Treść polecenia =
Ile lat miał oskarżony F. K. w dacie wyrokowania według fragmentu uzasadnienia wyroku? Proszę odpowiedzieć krótko.

Fragment tekstu =
---+---

W wyniku zdarzeń nie stwierdzono u D. K. obrażeń ciała w rozumieniu art. 156 k.k. lub art. 157 k.k.

Rzeczy skradzione przez oskarżonego F. K., nie wróciły do sprzedaży z uwagi na fakt, że zostały zniszczone w wyniku szarpaniny.

Oskarżony był dwukrotnie karany za przestępstwo z art. 279 § 1 k.k. i art. 288 § 1 k.k. na karę łączną 1 roku i 6 miesięcy pozbawienia wolności z warunkowym zawieszeniem jej wykonania na okres próby lat 3 w 2012 roku, okres próby upłynął pomyślnie oraz za przestępstwo z art. 158 § 1 k.k. i art. 190 § k.k. na karę łączną 6 miesięcy ograniczenia wolności.

Oskarżony F. K. miał w dacie wyrokowania ukończone 28 lat, jest kawalerem, posiada wykształcenie gimnazjalne, nie ma wyuczonego zawodu, jest bezrobotny, nie ma na utrzymaniu żadnych osób. Oskarżony był dotychczas karany, nie leczony psychiatrycznie i neurologicznie, leczony odwykowo. Wobec czego z uwagi na zachodzącą w sprawie uzasadnioną wątpliwość co do jego poczytalności, został on poddany badaniu przez dwóch biegłych lekarzy psychiatrów, którzy nie stwierdzili u oskarżonego choroby psychicznej ani upośledzenia umysłowego. Wskazali, że w chwili popełnienia zarzuconego mu czynu oskarżony miał zdolność do rozpoznania zaznaczenia czynu i pokierowania swoim postępowaniem. Biegli wskazali, że stan zdrowia oskarżonego pozwala mu na udział w postępowaniu karnym i pozwala mu na prowadzenie obrony w sposób samodzielny i rozsądny.

Powyższy stan faktyczny Sąd ustalił w oparciu o wyjaśnienia oskarżonego (k. 24-25, 30-31), zeznania K. O. (k. 16, 149-150), H. M. (k. 19, 149-150), pokrzywdzonego D. K. (k. 7-8, 53, 153-154), protokołu zatrzymania (k. 2), protokołu przeszukania (k. 4-5, 14-15), protokołu oględzin (k. 10-11, 41-45), nagrania z monitoringu (k. 13), danych o karalności (k. 50-51) opinii sądowo-psychiatrycznej (k. 99-100), odpisu wyroku (k. 106), oraz opinii sądowo-lekarskiej (k. 108).

Oskarżony F. K. przyznał się do zarzuconych mu czynów. Początkowo odmówił składania wyjaśnień (k. 24-25), jednak później wyjaśniał, że zdarzenia nie pamięta, ponieważ był pod wpływem alkoholu. Nie wiedział, dlaczego chciał dokonać kradzieży kosmetyków. O całym zdarzeniu i jego przebiegu dowiedział się później w wyniku przedstawienia mu nagrania z monitoringu (k. 30-31). Natomiast w postępowaniu sądowym, nie stawił się. Sąd nie znalazł podstaw do zakwestionowania wiarygodności wyjaśnień oskarżonego F. K., ponieważ były one spójne, logiczne i przekonujące w świetle reguł prawidłowego rozumowania i zasad doświadczenia życiowego oraz znalazły odzwierciedlenie w zgromadzonym w sprawie materiale dowodowym oraz w zeznaniach świadków.

---+---

Wykaz pozycji =
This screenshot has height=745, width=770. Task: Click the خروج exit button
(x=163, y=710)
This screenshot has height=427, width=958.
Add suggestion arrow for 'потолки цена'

---+---

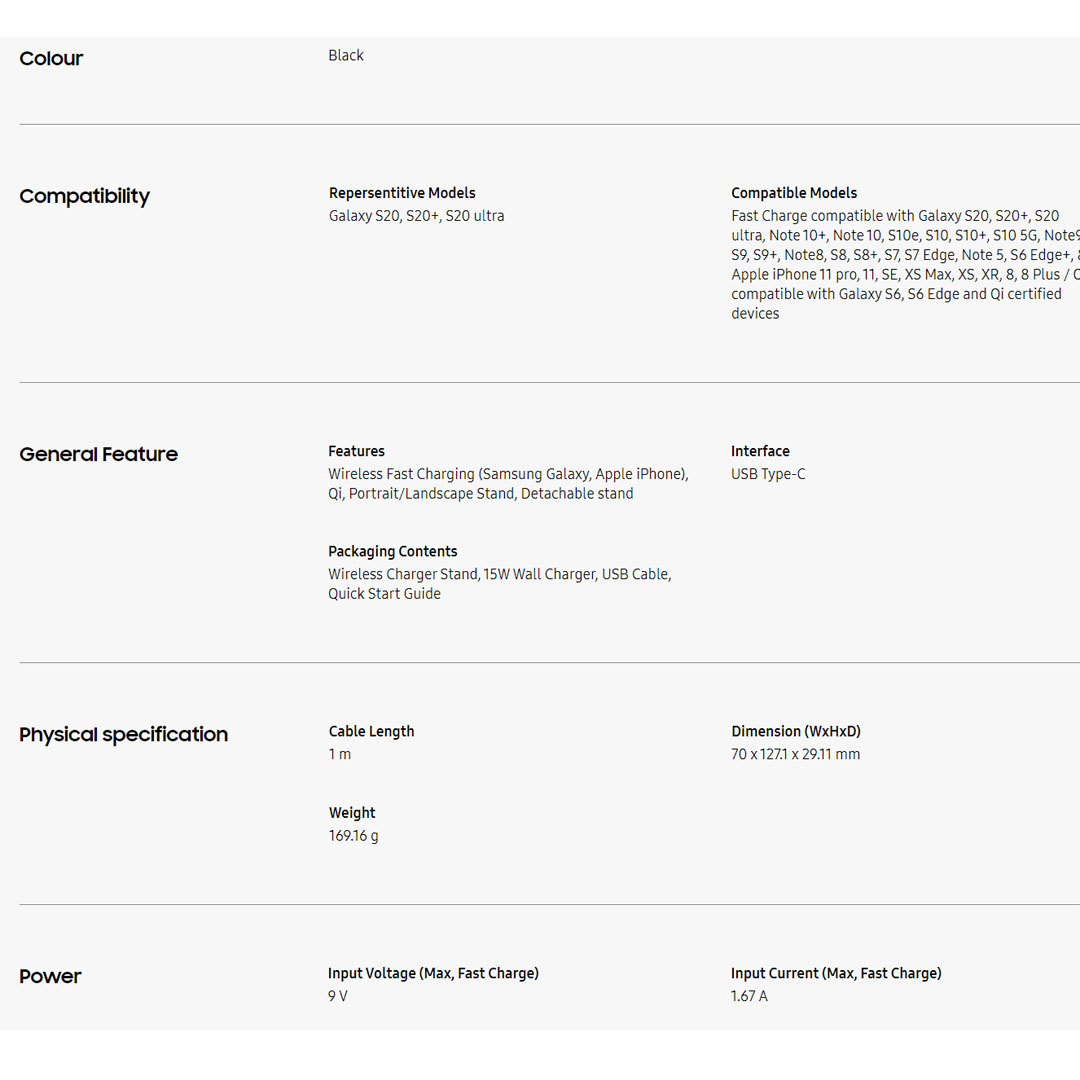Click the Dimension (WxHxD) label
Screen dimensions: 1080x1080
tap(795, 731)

---+---

Odpowiedź =
Miał ukończone 28 lat.